▶ [EXERCISE INSTRUCTIONS]: What is needed is every line from the one holding "Click the zoom slider handle" to the last line of the data below, printed exactly and without pictures.

--- PROVIDED RECORDS Enclosed Below ---

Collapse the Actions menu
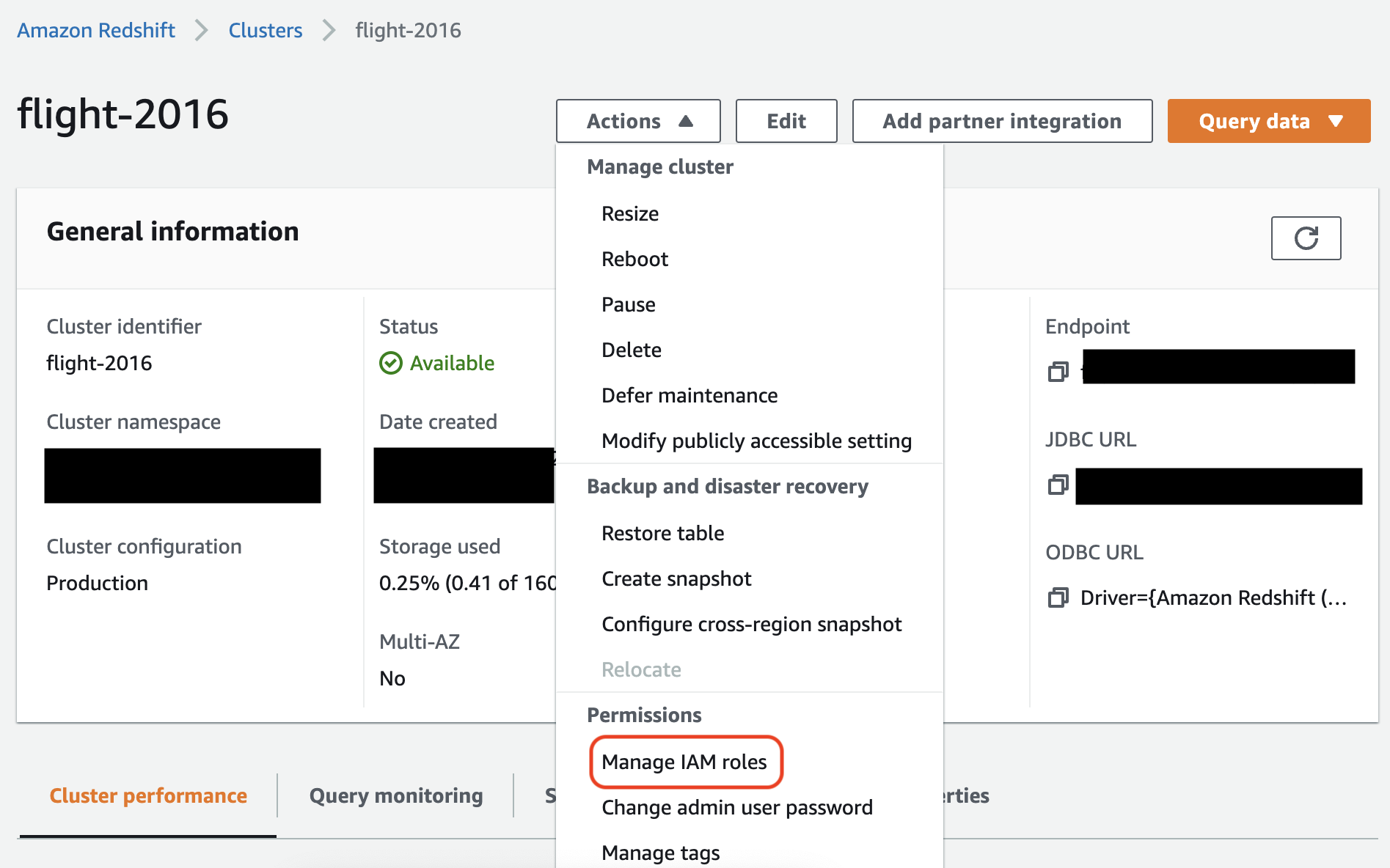 (637, 120)
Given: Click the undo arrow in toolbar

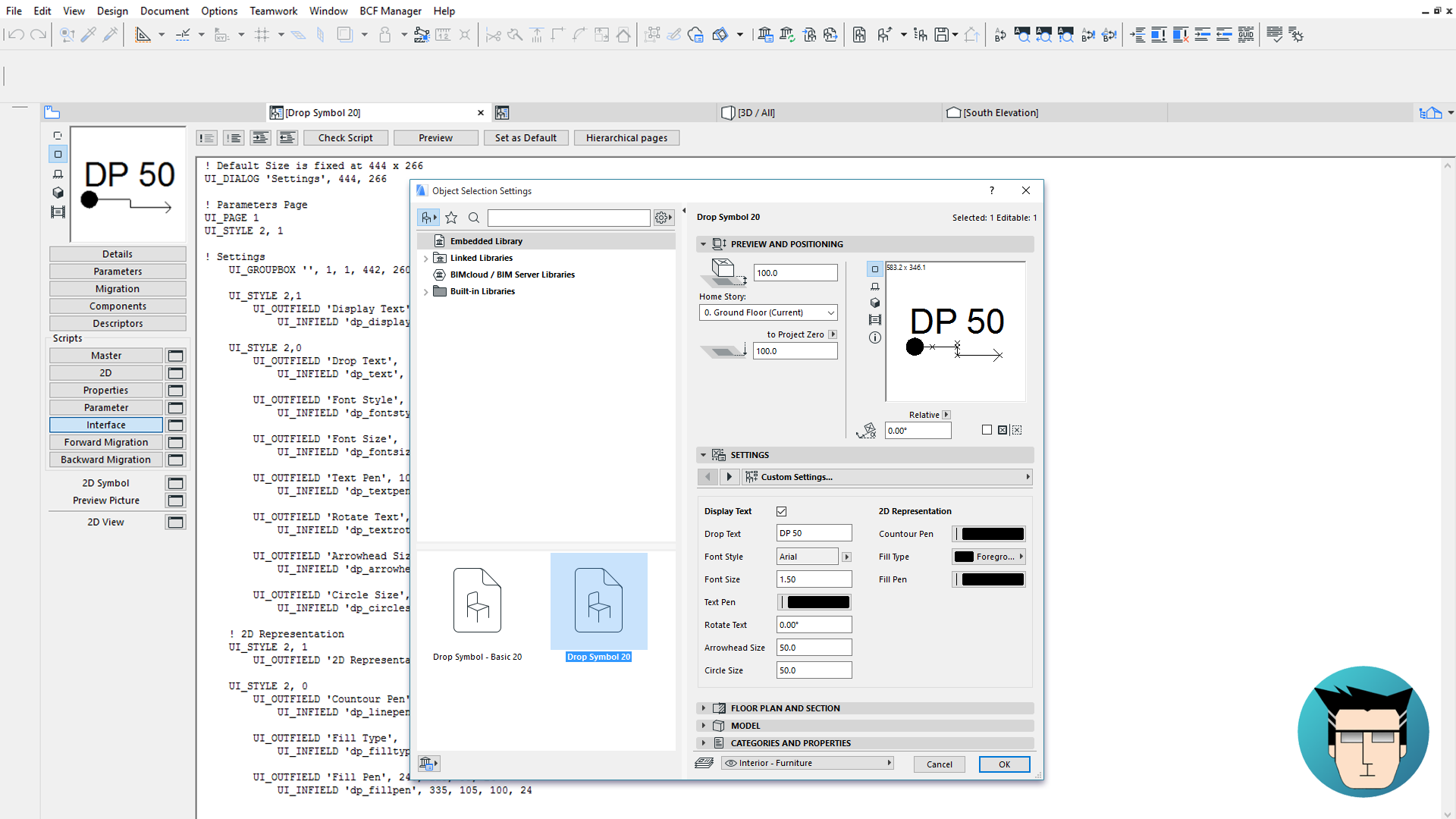Looking at the screenshot, I should coord(16,35).
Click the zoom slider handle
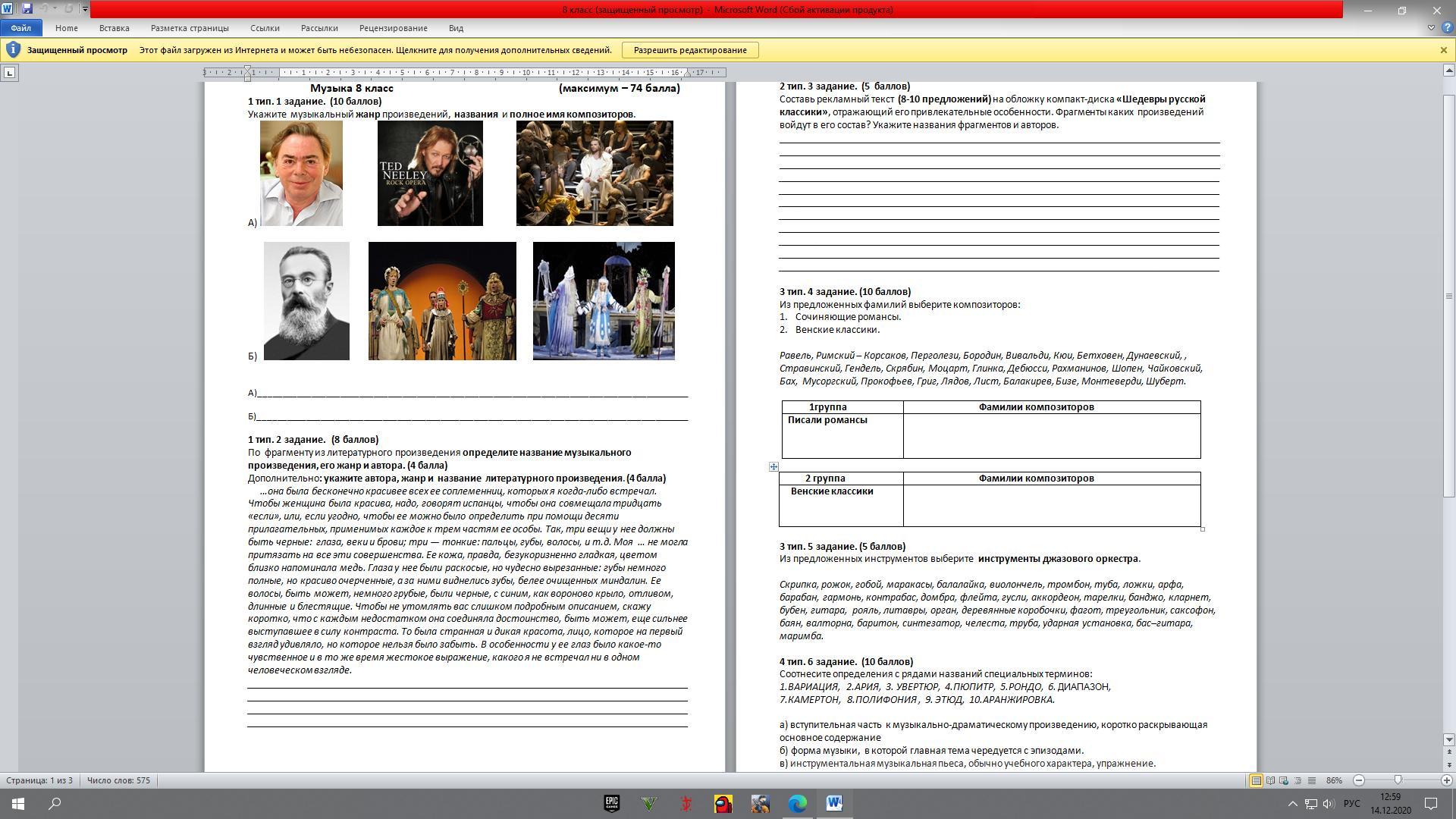Screen dimensions: 1456x819 point(1398,780)
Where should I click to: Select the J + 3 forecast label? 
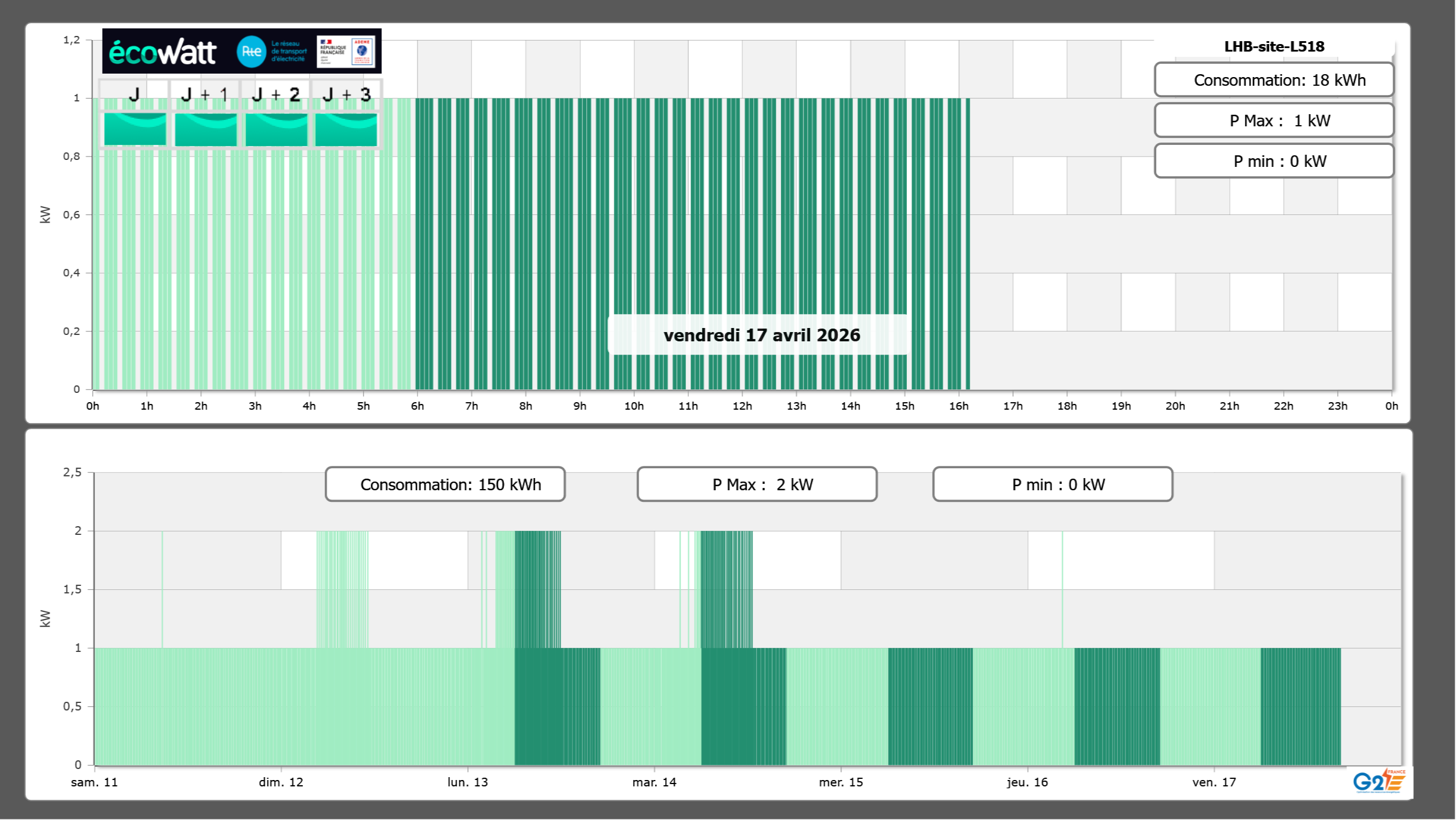point(346,94)
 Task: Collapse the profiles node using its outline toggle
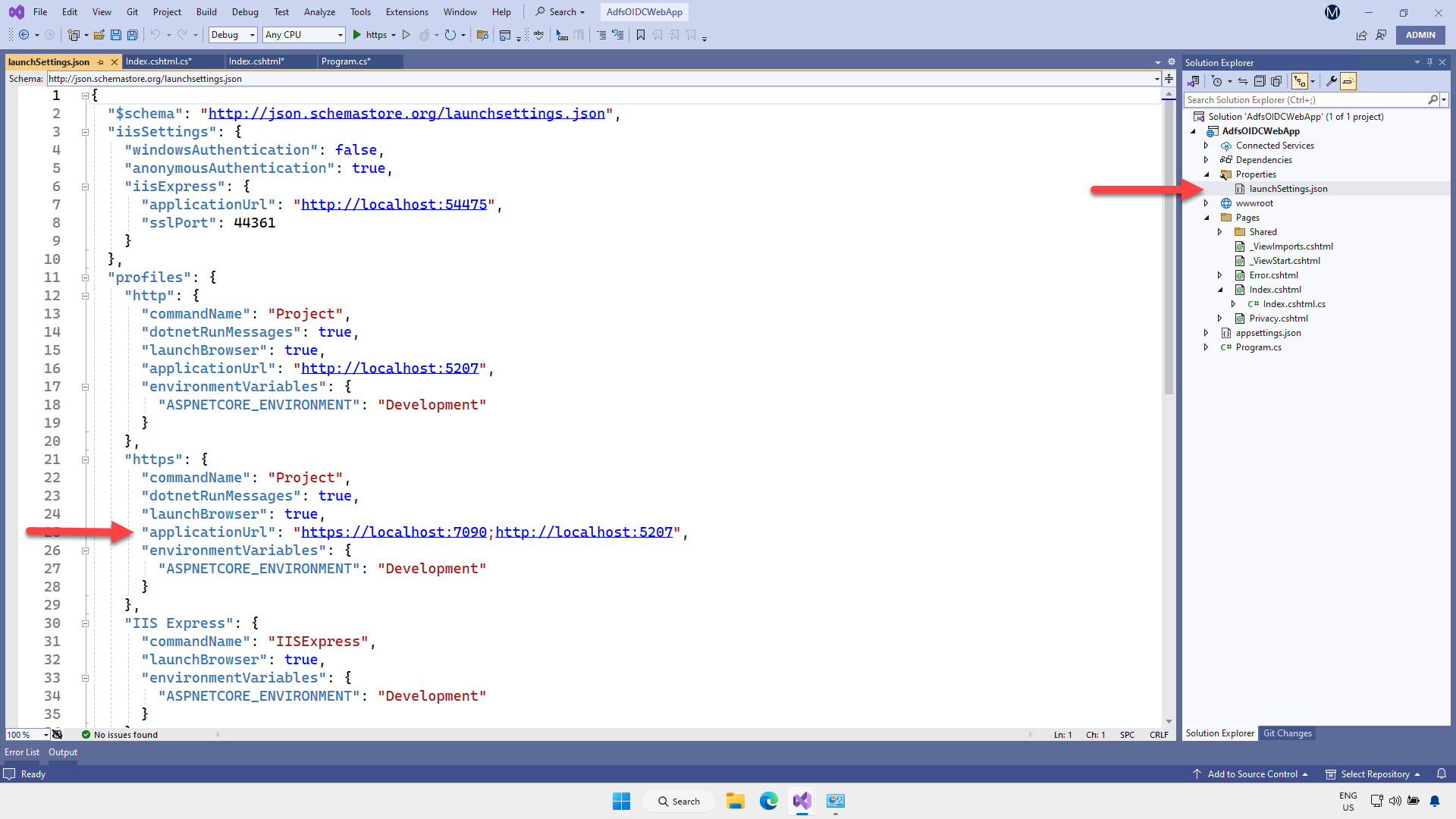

--- End of Enclosed PROVIDED RECORDS ---

▶ [RESPONSE TO THIS EXERCISE]:
Click the zoom slider handle
Screen dimensions: 1456x819 point(1398,780)
Where should I click to: Select the J + 3 forecast label? 
point(346,94)
 Task: Collapse the profiles node using its outline toggle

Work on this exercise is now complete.